Stored items:
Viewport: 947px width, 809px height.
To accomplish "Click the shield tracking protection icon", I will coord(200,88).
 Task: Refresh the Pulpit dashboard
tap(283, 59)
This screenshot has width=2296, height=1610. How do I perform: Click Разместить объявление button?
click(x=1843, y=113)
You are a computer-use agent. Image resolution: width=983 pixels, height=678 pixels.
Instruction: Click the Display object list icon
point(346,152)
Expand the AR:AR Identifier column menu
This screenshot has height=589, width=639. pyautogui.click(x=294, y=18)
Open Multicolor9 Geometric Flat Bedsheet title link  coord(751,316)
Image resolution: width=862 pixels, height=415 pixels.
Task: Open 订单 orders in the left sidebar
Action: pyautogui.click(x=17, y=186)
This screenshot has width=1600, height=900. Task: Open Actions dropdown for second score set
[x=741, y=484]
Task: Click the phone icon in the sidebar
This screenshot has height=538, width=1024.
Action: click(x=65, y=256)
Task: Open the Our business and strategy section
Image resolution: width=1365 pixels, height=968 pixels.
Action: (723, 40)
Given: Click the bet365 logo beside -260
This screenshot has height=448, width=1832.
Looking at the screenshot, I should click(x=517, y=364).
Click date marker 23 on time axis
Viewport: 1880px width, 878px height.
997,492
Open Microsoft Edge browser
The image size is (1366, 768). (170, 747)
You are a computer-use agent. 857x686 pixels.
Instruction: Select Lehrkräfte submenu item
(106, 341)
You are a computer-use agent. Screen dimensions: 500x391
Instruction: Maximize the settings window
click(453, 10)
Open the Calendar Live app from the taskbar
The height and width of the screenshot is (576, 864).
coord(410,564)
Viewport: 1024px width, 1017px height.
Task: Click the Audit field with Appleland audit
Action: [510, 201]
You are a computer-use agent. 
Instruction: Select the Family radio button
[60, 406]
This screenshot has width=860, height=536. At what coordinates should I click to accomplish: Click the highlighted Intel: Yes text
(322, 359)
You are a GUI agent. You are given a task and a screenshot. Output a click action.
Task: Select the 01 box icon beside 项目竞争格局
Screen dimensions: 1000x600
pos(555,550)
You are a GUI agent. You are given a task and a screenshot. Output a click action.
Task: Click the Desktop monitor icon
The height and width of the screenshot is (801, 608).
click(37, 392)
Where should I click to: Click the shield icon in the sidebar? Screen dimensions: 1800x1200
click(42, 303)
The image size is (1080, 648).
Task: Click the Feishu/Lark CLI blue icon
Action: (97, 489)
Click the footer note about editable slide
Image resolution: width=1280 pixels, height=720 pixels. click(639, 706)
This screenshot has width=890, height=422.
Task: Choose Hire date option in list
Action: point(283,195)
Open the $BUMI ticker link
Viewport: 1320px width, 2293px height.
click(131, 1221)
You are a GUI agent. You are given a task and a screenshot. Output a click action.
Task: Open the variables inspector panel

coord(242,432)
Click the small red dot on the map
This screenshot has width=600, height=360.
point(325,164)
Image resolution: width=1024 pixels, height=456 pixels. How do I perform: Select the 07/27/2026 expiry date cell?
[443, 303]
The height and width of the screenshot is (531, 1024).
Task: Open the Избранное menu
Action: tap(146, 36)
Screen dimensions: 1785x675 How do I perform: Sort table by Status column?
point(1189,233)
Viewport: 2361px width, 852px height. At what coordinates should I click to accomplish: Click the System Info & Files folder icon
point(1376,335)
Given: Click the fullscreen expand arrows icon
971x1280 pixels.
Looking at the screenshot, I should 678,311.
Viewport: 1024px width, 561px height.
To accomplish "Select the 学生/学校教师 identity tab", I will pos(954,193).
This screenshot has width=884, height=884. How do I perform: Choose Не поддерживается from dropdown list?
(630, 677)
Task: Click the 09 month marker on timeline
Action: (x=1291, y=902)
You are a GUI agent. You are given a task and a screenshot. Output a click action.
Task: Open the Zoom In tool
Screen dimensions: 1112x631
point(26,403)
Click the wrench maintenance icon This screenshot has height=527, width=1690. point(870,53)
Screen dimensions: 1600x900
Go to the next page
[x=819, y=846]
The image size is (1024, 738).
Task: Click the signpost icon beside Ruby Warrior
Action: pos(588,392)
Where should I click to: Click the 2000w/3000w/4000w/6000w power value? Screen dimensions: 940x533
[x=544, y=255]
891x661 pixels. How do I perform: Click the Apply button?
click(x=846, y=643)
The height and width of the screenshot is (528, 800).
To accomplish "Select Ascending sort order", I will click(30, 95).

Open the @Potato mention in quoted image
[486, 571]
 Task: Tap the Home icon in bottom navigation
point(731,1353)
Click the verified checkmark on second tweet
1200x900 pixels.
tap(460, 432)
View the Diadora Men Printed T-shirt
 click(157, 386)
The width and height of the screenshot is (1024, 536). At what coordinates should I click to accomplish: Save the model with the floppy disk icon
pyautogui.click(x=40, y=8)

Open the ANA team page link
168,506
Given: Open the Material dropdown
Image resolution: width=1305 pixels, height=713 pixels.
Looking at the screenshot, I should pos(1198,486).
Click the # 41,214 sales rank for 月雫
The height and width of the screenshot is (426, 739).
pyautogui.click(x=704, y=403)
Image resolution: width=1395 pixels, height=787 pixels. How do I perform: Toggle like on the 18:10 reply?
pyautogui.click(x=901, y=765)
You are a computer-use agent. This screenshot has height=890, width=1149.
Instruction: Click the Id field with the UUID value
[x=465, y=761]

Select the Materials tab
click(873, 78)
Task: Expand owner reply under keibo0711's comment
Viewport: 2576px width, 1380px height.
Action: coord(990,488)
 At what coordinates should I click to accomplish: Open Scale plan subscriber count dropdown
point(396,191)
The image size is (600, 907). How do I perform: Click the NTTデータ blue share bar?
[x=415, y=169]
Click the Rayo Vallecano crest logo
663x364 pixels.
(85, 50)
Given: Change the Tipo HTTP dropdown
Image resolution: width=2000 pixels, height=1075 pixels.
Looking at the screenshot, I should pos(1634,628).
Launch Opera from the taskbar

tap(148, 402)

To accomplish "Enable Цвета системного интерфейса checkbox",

## Exercise description
For each line shown above, write an exact copy.

## Response area
Viewport: 947px width, 809px height.
To accomplish "Click the shield tracking protection icon", I will coord(200,88).
 Task: Refresh the Pulpit dashboard
tap(283, 59)
This screenshot has width=2296, height=1610. How do I perform: Click Разместить объявление button?
click(x=1843, y=113)
You are a computer-use agent. Image resolution: width=983 pixels, height=678 pixels.
Instruction: Click the Display object list icon
point(346,152)
Expand the AR:AR Identifier column menu
This screenshot has height=589, width=639. pyautogui.click(x=294, y=18)
Open Multicolor9 Geometric Flat Bedsheet title link  coord(751,316)
Image resolution: width=862 pixels, height=415 pixels.
Task: Open 订单 orders in the left sidebar
Action: pyautogui.click(x=17, y=186)
This screenshot has width=1600, height=900. Task: Open Actions dropdown for second score set
[x=741, y=484]
Task: Click the phone icon in the sidebar
This screenshot has height=538, width=1024.
Action: click(x=65, y=256)
Task: Open the Our business and strategy section
Image resolution: width=1365 pixels, height=968 pixels.
Action: (723, 40)
Given: Click the bet365 logo beside -260
This screenshot has height=448, width=1832.
Looking at the screenshot, I should click(x=517, y=364).
Click date marker 23 on time axis
Viewport: 1880px width, 878px height.
997,492
Open Microsoft Edge browser
The image size is (1366, 768). (170, 747)
You are a computer-use agent. 857x686 pixels.
Instruction: Select Lehrkräfte submenu item
(106, 341)
You are a computer-use agent. Screen dimensions: 500x391
Instruction: Maximize the settings window
click(453, 10)
Open the Calendar Live app from the taskbar
The height and width of the screenshot is (576, 864).
coord(410,564)
Viewport: 1024px width, 1017px height.
Task: Click the Audit field with Appleland audit
Action: [510, 201]
You are a computer-use agent. 
Instruction: Select the Family radio button
[60, 406]
This screenshot has width=860, height=536. At what coordinates should I click to accomplish: Click the highlighted Intel: Yes text
(322, 359)
You are a GUI agent. You are given a task and a screenshot. Output a click action.
Task: Select the 01 box icon beside 项目竞争格局
Screen dimensions: 1000x600
pos(555,550)
You are a GUI agent. You are given a task and a screenshot. Output a click action.
Task: Click the Desktop monitor icon
The height and width of the screenshot is (801, 608).
click(37, 392)
Where should I click to: Click the shield icon in the sidebar? Screen dimensions: 1800x1200
click(42, 303)
The image size is (1080, 648).
Task: Click the Feishu/Lark CLI blue icon
Action: (97, 489)
Click the footer note about editable slide
Image resolution: width=1280 pixels, height=720 pixels. click(639, 706)
This screenshot has width=890, height=422.
Task: Choose Hire date option in list
Action: point(283,195)
Open the $BUMI ticker link
Viewport: 1320px width, 2293px height.
click(131, 1221)
You are a GUI agent. You are given a task and a screenshot. Output a click action.
Task: Open the variables inspector panel

coord(242,432)
Click the small red dot on the map
This screenshot has width=600, height=360.
point(325,164)
Image resolution: width=1024 pixels, height=456 pixels. How do I perform: Select the 07/27/2026 expiry date cell?
[443, 303]
The height and width of the screenshot is (531, 1024).
Task: Open the Избранное menu
Action: tap(146, 36)
Screen dimensions: 1785x675 How do I perform: Sort table by Status column?
point(1189,233)
Viewport: 2361px width, 852px height. At what coordinates should I click to accomplish: Click the System Info & Files folder icon
point(1376,335)
Given: Click the fullscreen expand arrows icon
971x1280 pixels.
Looking at the screenshot, I should 678,311.
Viewport: 1024px width, 561px height.
To accomplish "Select the 学生/学校教师 identity tab", I will pos(954,193).
This screenshot has width=884, height=884. How do I perform: Choose Не поддерживается from dropdown list?
(630, 677)
Task: Click the 09 month marker on timeline
Action: (x=1291, y=902)
You are a GUI agent. You are given a task and a screenshot. Output a click action.
Task: Open the Zoom In tool
Screen dimensions: 1112x631
point(26,403)
Click the wrench maintenance icon This screenshot has height=527, width=1690. point(870,53)
Screen dimensions: 1600x900
Go to the next page
[x=819, y=846]
The image size is (1024, 738).
Task: Click the signpost icon beside Ruby Warrior
Action: pos(588,392)
Where should I click to: Click the 2000w/3000w/4000w/6000w power value? Screen dimensions: 940x533
[x=544, y=255]
891x661 pixels. How do I perform: Click the Apply button?
click(x=846, y=643)
The height and width of the screenshot is (528, 800).
To accomplish "Select Ascending sort order", I will click(30, 95).

Open the @Potato mention in quoted image
[486, 571]
 Task: Tap the Home icon in bottom navigation
point(731,1353)
Click the verified checkmark on second tweet
1200x900 pixels.
tap(460, 432)
View the Diadora Men Printed T-shirt
 click(157, 386)
The width and height of the screenshot is (1024, 536). At what coordinates should I click to accomplish: Save the model with the floppy disk icon
pyautogui.click(x=40, y=8)

Open the ANA team page link
168,506
Given: Open the Material dropdown
Image resolution: width=1305 pixels, height=713 pixels.
Looking at the screenshot, I should pos(1198,486).
Click the # 41,214 sales rank for 月雫
The height and width of the screenshot is (426, 739).
pyautogui.click(x=704, y=403)
Image resolution: width=1395 pixels, height=787 pixels. How do I perform: Toggle like on the 18:10 reply?
pyautogui.click(x=901, y=765)
You are a computer-use agent. This screenshot has height=890, width=1149.
Instruction: Click the Id field with the UUID value
[x=465, y=761]

Select the Materials tab
click(873, 78)
Task: Expand owner reply under keibo0711's comment
Viewport: 2576px width, 1380px height.
Action: coord(990,488)
 At what coordinates should I click to accomplish: Open Scale plan subscriber count dropdown
point(396,191)
The image size is (600, 907). How do I perform: Click the NTTデータ blue share bar?
[x=415, y=169]
Click the Rayo Vallecano crest logo
663x364 pixels.
(85, 50)
Given: Change the Tipo HTTP dropdown
Image resolution: width=2000 pixels, height=1075 pixels.
Looking at the screenshot, I should pos(1634,628).
Launch Opera from the taskbar

tap(148, 402)

To accomplish "Enable Цвета системного интерфейса checkbox",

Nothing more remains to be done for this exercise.